Votes are being counted in Rajasthan, Madhya Pradesh, Chhattisgarh and Telangana. The Congress has lost Mizoram to its regional rival Mizo Nation Front (MNF).
In his poetic style, the cricketer-turned-politician said, "Bure din jaane wale hain aur Rahul Gandhi aane wale hain... kuch hi samay baad Lal Qile pe jhanda fehrane wale hain (Bad days will go away and Rahul Gandhi will unfurl the national flag at Red Fort)."
Does he mean that the Congress chief is going to become the prime minister in next year's Lok Sabha elections?
"Why not? Rahul Gandhi is going up while Narendra Modi is going down. Public sab janti hai (people can see through). The results have given us hope. Voters have laid the foundation... all roads lead to Red Fort now," he told NDTV.
The Congress leader, who was earlier part of the BJP, has been relentless in his attack on PM Modi and his party over a host of issues, including the controversial Rafale fighter jet deal and farmer suicides.

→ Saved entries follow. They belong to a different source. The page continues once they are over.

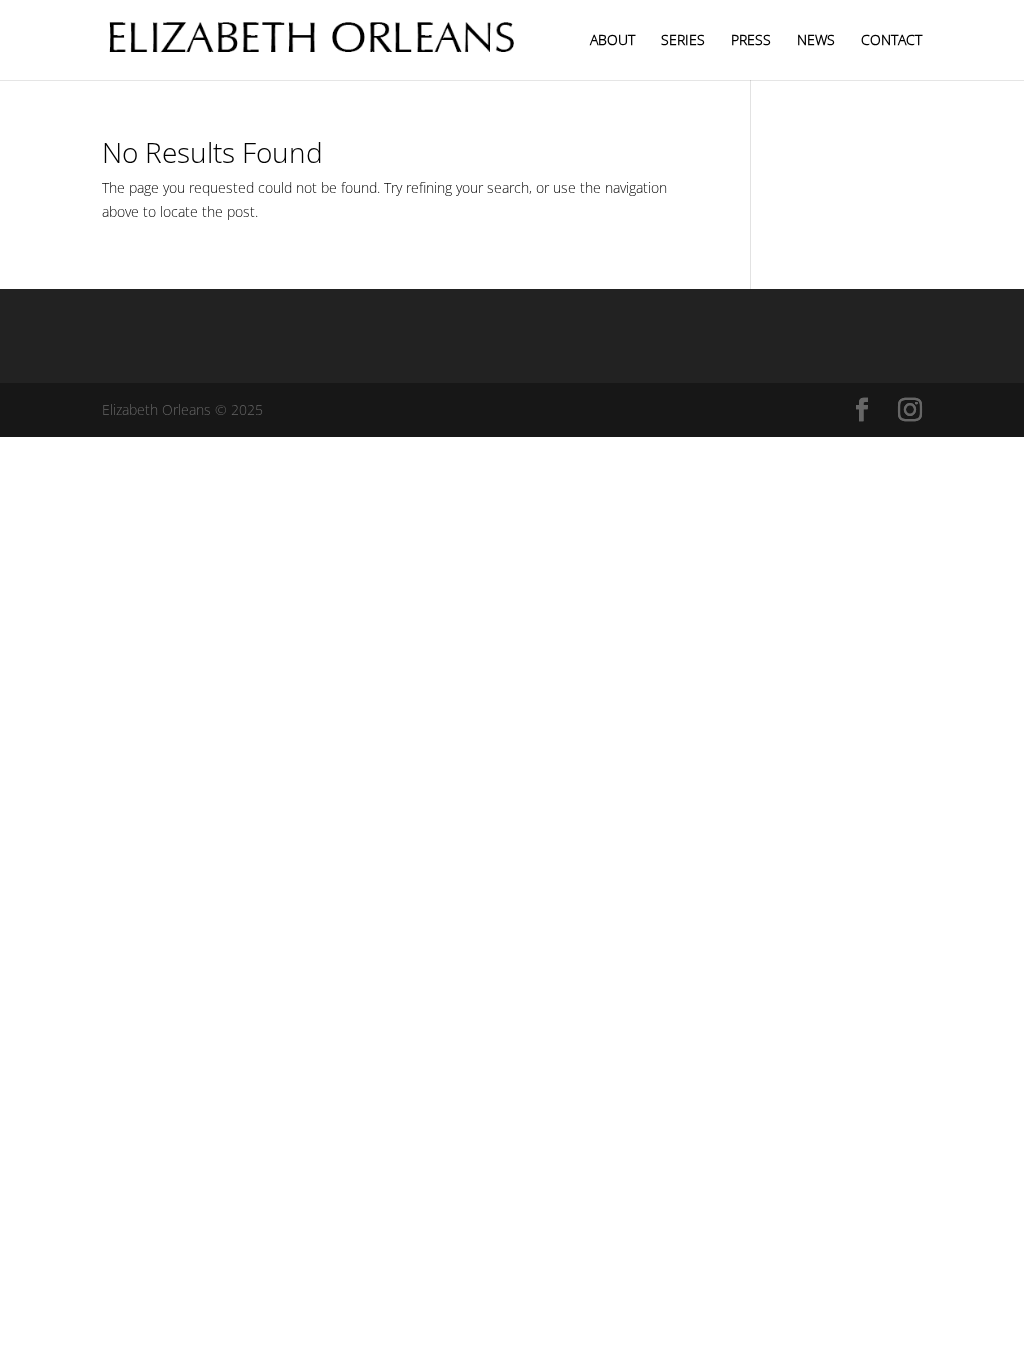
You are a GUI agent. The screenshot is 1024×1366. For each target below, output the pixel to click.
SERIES (683, 41)
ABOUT (612, 41)
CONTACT (891, 41)
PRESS (751, 41)
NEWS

"The wave in favour of Narendra Modi in 2014 that had helped the BJP come to power with a comfortable majority has turned out to be 'poisonous' for the common man," Mr Sidhu said.
The Punjab minister has also accused the prime minister of acting like a puppet in the hands of moneybags. "The prime minister is a 'katputli (puppet)' of capitalists. If a farmer fails to repay a loan of Rs. 1 lakh, the government beats drums. But when (industrialists) Adani and Ambani do not repay Rs. 1.5 lakh crore, you do 'pappi-jhappi' with them (hug them)," he said.
He also took on PM Modi over unemployment and the centre's 'Make in India' initiative.
"When Rafale jets will come from France and bullet train from Japan, what will people do here? They will fry pakodas (fritters)," Mr Sidhu said referring to the NDA government's decision to buy 36 ready-to-fly fighter jets from France and India's agreement with Japan for the bullet trains.